5,000 painstakingly detailed pumpkins are headed to the Meadowlands this month Watch video
The themes read like an in memoriam for 2016: David Bowie, Prince, Alan Rickman.
But around the bend, there's the manic mug of Beetlejuice, too, along with gnarly Freddy Krueger and a wide-eyed Ariel from "The Little Mermaid." A group of 10 artists quietly sit at rough wooden tables, drawing and painting these faces and others on the bumpy orange skin of gargantuan squashes.
At this pumpkin studio, a Halloween workshop worthy of Jack Skellington nestled in the Hudson Valley in Peekskill, N.Y., New Jersey's first Rise of the Jack O'Lanterns show is coming to life. A triumph of seasonal artistry, the final show, which lands at the Meadowlands Exposition Center in Secaucus from Oct. 27 to 30, will boast 5,000 hand-carved jack-o'-lanterns. Of that group, 100 extra-large pumpkins will display complex, hand-painted images of celebrities, movie characters and athletes.
The goal, says Thomas Olton, lifelong Halloween enthusiast and Rise of the Jack O'Lanterns' master carver, is "disbelief" -- a sea of moodily lit orange rounds that glare at visitors in search of a fall jaunt.
First the artists trace, sketch or paint the likeness of the characters from photos, then the pumpkins get the knife a few days before the start of each show. There are five Rise shows in the country. Jersey and Boston are the latest additions to the production, which started in Old Westbury, N.Y. in 2012.
"We have about two days to set the show up but we prepare year-round," says Olton, 37, standing across from the rows of colossal pumpkins.
These are no ordinary farm pumpkins. In fact, they're not good for eating at all, Olton says, so staff don't save the large quantity of leftover seeds and guts for baking.
The hulking squash -- Dill's Atlantic Giant, Prizewinner and Big Max varieties -- come from farms in New York, Pennsylvania and New Hampshire and can weigh anywhere from 80 and 130 pounds each. Some jack-o'-lantern events forgo coping with the messy insides by using foam pumpkins. It's harder to work with real pumpkins (and haul them around) but that's the fun, Olton says.
"The amount of labor and the amount of work that goes into physically loading in this many pumpkins of this magnitude, of this quality, it's almost unbelievable that we actually do accomplish this every single year," he says.
Olton says Rise carvers, a group that includes artists and art school grads, churn out up to 20 pumpkins a day in the run-up to the big show. About 50 illustrators are brought in to work on the pumpkins.
"It usually takes about three weeks to paint them all," he says.
While the show has plenty of pop culture -- Janet Leigh screaming in the "Psycho" shower scene, the Marvel universe, "Peanuts" and the Creature from the Blue Lagoon among them -- Olton says the overriding theme of the show hews to traditional Halloween lore. Though, this being an election year, there will definitely also be Barack Obama, Hillary Clinton and Donald Trump pumpkins.
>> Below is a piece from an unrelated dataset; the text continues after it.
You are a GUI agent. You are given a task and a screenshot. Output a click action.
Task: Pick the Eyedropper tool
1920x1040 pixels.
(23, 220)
Kaitlin Como, 24, of Queens, sketches out the faces of Rey and Finn from "Star Wars: The Force Awakens."
"Some people freehand it, some people like a stencil," she says.
Among the most popular parts of the jack-o'-lantern show is the sports heroes showcase. Jeremy Lin of the Brooklyn Nets figures on one pumpkin. Odell Beckham Jr., wide receiver for the Giants, claims another.
Using dabs of India ink, artist Rob Thompson of Queens puts the finishing touches on his rendering of Beckham's famous one-handed catch.
The player's arm, expertly shaded, stretches horizontally across the large squash to grip the football. Having already painted 20 pumpkins, Thompson wraps up with some white highlights.
"The white actually ends up what gets carved," says Thompson, 42. He's been creating his own jack-o'-lanterns since he was 9 and will be carving pumpkins live during the show.
The biggest mistake someone could make when working on a pumpkin has little to do with carving technique, he says. Not cleaning the squash before putting brush to skin is the biggest way to derail your jack-o'-lantern design. Rise artists swab their pumpkins with alcohol before embarking on hours of decorative work.